▶ **文書**
Oracle, SQL Server, PostgreSQL, MySQL, MariaDB などの主流なDBMSを、横断的に使用すると、スキーマやユーザーとロールの扱い方で、混乱しやすい。
SQLなどRDBの基本的な使い方は、だいたい共通しているのに、スキーマやユーザー・ロールの扱い方は、かなり違う。
DBMSのヘビーユーザーが、別のDBMSを使うときに最初に障害になるのが、この部分だ。
スキーマやユーザー・ロールの扱い方が、分からなくて仕事が進まない、生産性が上がらない、という影響は地味に大きいと思う。
しかし、DBMSを横断したとき、主な障害になるのはスキーマやユーザー・ロールの部分だけで、他の障害は細かいSQLの仕様の違いぐらいだ。
SQLの違いは、ネット検索で簡単に調べられることが多いので、それほど障害にはならない。
しかし、主流DBMSのデータベース・スキーマやユーザー・ロールの違いをまとめて、解説しているサイトは意外に少なく、断片的な情報しか見つかりにくい。
そこで、この記事では、Oracle, SQL Server, PostgreSQL, MySQL, SQLiteの、インスタンスとデータベースとスキーマとユーザーとロールの違いを簡潔に解説する。
MariaDBは、MySQLと同じと考えて欲しい。
Oracle ヘビーユーザーが、PostgreSQLを使う事になったとか、SQL ServerユーザーがMySQLを使うようになったというように、DBMSを横断したときに、最初に読んで欲しい。

▶ **データセット**
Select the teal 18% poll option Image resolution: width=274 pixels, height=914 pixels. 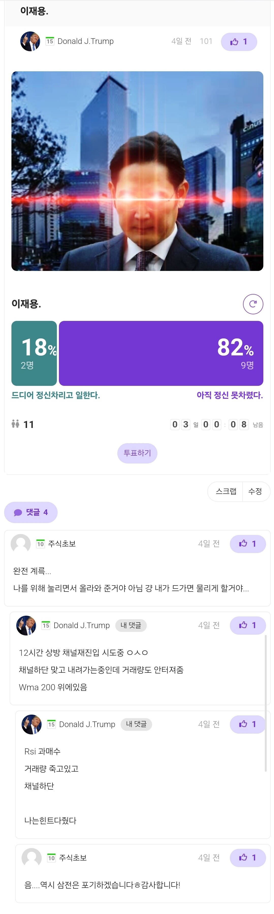(34, 353)
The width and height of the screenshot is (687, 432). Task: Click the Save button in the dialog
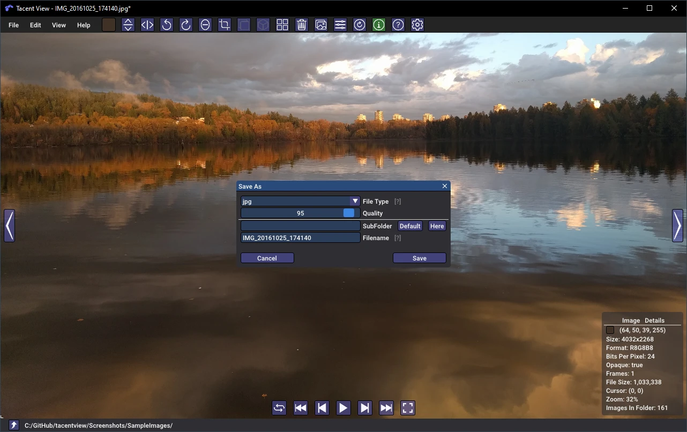[420, 258]
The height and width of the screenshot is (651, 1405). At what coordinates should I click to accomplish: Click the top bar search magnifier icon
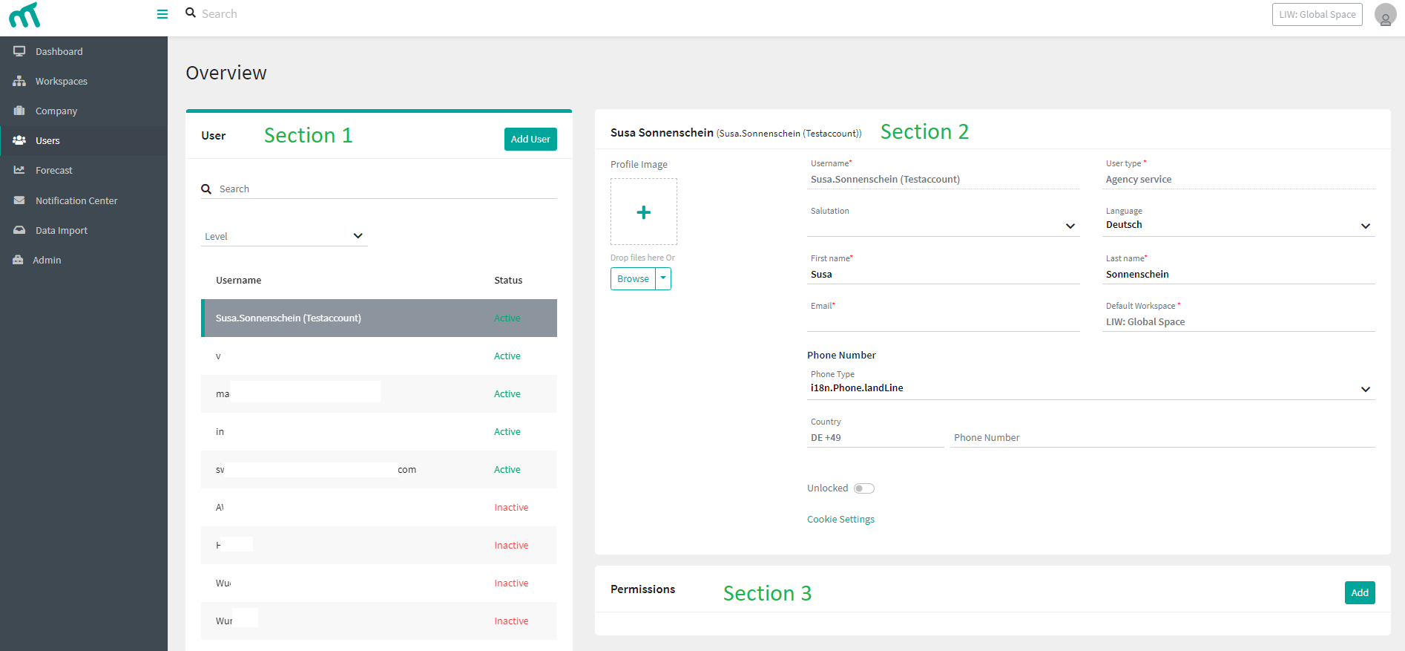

▶ **目的**
DBMSについての文章を、最初から最後まで一字一句変えずに引用してください。 手がかりはDBMSについての文章だけに求めること。

▶ **解答**
Oracle, SQL Server, PostgreSQL, MySQL, MariaDB などの主流なDBMSを、横断的に使用すると、スキーマやユーザーとロールの扱い方で、混乱しやすい。
SQLなどRDBの基本的な使い方は、だいたい共通しているのに、スキーマやユーザー・ロールの扱い方は、かなり違う。
DBMSのヘビーユーザーが、別のDBMSを使うときに最初に障害になるのが、この部分だ。
スキーマやユーザー・ロールの扱い方が、分からなくて仕事が進まない、生産性が上がらない、という影響は地味に大きいと思う。
しかし、DBMSを横断したとき、主な障害になるのはスキーマやユーザー・ロールの部分だけで、他の障害は細かいSQLの仕様の違いぐらいだ。
SQLの違いは、ネット検索で簡単に調べられることが多いので、それほど障害にはならない。
しかし、主流DBMSのデータベース・スキーマやユーザー・ロールの違いをまとめて、解説しているサイトは意外に少なく、断片的な情報しか見つかりにくい。
そこで、この記事では、Oracle, SQL Server, PostgreSQL, MySQL, SQLiteの、インスタンスとデータベースとスキーマとユーザーとロールの違いを簡潔に解説する。
MariaDBは、MySQLと同じと考えて欲しい。
Oracle ヘビーユーザーが、PostgreSQLを使う事になったとか、SQL ServerユーザーがMySQLを使うようになったというように、DBMSを横断したときに、最初に読んで欲しい。